Now NASA must begin to explore the hostile territory of space.
The reason you're going up there is not just to see if you can do it.
It's to do basic research.
In his capsule, Aurora 7, Scott Carpenter will fly next.
John's flight was an experimental test flight.
Mine was to be more of a scientific investigation.
There were visibility experiments.
There were capsule-maneuvering tasks that were new.
It was a very busy flight plan.
Your attention, please.
All personnel, please clear the test-stand area to the roadblock.
Aurora 7 blasts off for three orbits of the Earth -- nearly five hours in space.
5 4 3 2 1 0.
Ignition.
Scott Carpenter -- I call him a romanticist.
He was interested in the beauty of space -- the sunrise and the sunset.
Roger.
I remember just spinning a camera a little and letting it go and watch it stay right there.
That's an amazing sight -- the view and the weightlessness.
Things do look different.
The stars don't twinkle anymore.
There's no atmosphere.
It's an addictive sight.
He was distracted many times during the flight.
For the first time, conflicts arise between the astronaut and Mission Control.
He kept using the fuel in a cavalier fashion.
He was maneuvering the spacecraft to look here, there, and everywhere at sights that he wanted to see.
Frankly, I can understand that.
There was a requirement for me to expend more fuel because of the observations I wanted to make.
During the first revolution, he used up the fuel in the automatic control system almost completely.

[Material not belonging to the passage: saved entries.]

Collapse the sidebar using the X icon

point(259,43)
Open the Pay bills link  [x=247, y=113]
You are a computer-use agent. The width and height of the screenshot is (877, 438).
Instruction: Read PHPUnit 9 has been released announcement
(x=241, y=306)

We told him to stop using that system.
He got to the manual system and used up all but about 10% or 20% of the manual fuel.

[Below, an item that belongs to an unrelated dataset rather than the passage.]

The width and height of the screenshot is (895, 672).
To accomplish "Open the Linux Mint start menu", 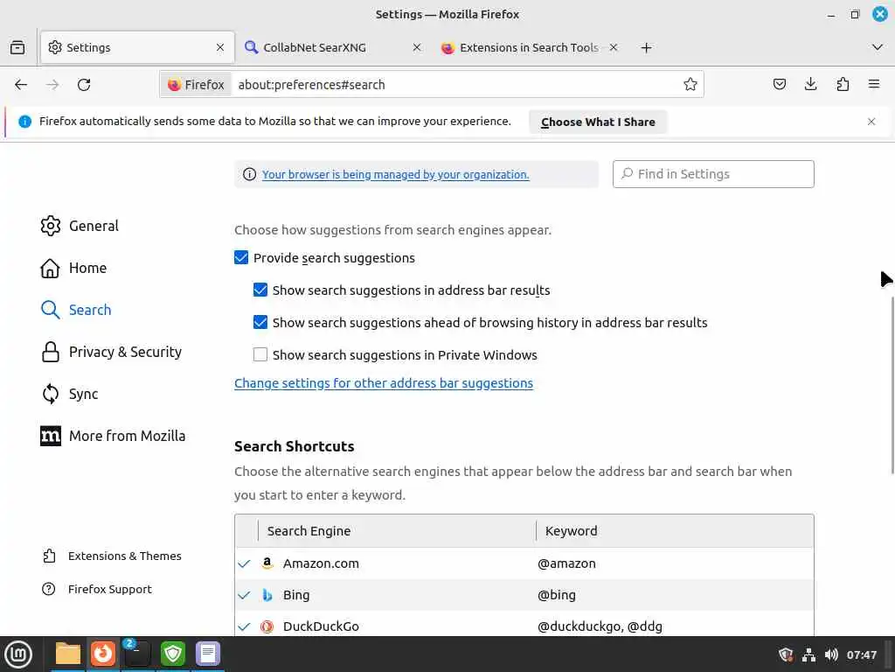I will 18,654.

Scott Carpenter is running out of gas.
When he came up on retrofire, the fuel had been almost entirely depleted.
I didn't have any fuel.
The thrusters were not working.
For reentry, Carpenter has to manually turn the capsule 180 degrees so the heat shield faces down.
But he has another problem.
An automatic attitude sensor, used to align the capsule, is off by nearly 40 degrees and only Carpenter knows it.
He did not tell us that, and we had no way of knowing on the ground there was this bias there.
Now he's got to fire the retro-rockets manually.
Roger.
With a faulty sensor, Carpenter's already off-target.
If he's not positioned perfectly, the heat shield down, the capsule will burn up.
You subject the capsule to heating, and that could be catastrophic -- fatal.
4 3 2 1 0.
Mission Control loses contact with Carpenter during the radio blackout.
Three minutes later, nothing.
Aurora 7, Aurora 7, Cape Cap Com, over.
Aurora 7, Aurora 7, Cape Cap Com, over.
After 40 minutes, still not a word from Scott Carpenter.
The press is already speculating that NASA has lost its first astronaut.
Aurora 7, Aurora 7, Cape Cap Com, over.
Aurora 7, Aurora 7, Cape Cap Com, over.
Finally, reconnaissance flights locate Carpenter 250 miles off-target.
Nobody knew where I was after my flight, but I knew exactly where I was.
Carpenter floats in the Atlantic for three hours.
Nothing worked exactly the way it should have, but we brought back some interesting, new information in space flight.
Scott Carpenter achieves all his mission objectives, yet flight controllers think many of the problems he faced could have been avoided.
Five months later, Wally Schirra flies six orbits.
Then Gordo Cooper circles the Earth 22 times over a day and a half.
Cooper becomes the first American to sleep in space and the last to orbit solo around the Earth.
As Project Mercury comes to an end, Project Gemini is already preparing to blast off again with a bold, new goal for America's exploration of space.
We choose to go to the moon! We choose to go to the moon in this decade and do the other things, not because they are easy but because they are hard.
The Mercury program was the most challenging of all the work that we've ever done in space.
To a great extent, the Mercury astronauts were literally flying by the seat of their pants.
There's nothing I think could prepare us for that kind of an experience.
I've been very fortunate.
We were all for one, and one for all.
The Mercury astronauts took the first heroic steps into a new frontier.
At the dawn of the space age, Project Mercury lays the foundation for the great adventure to come.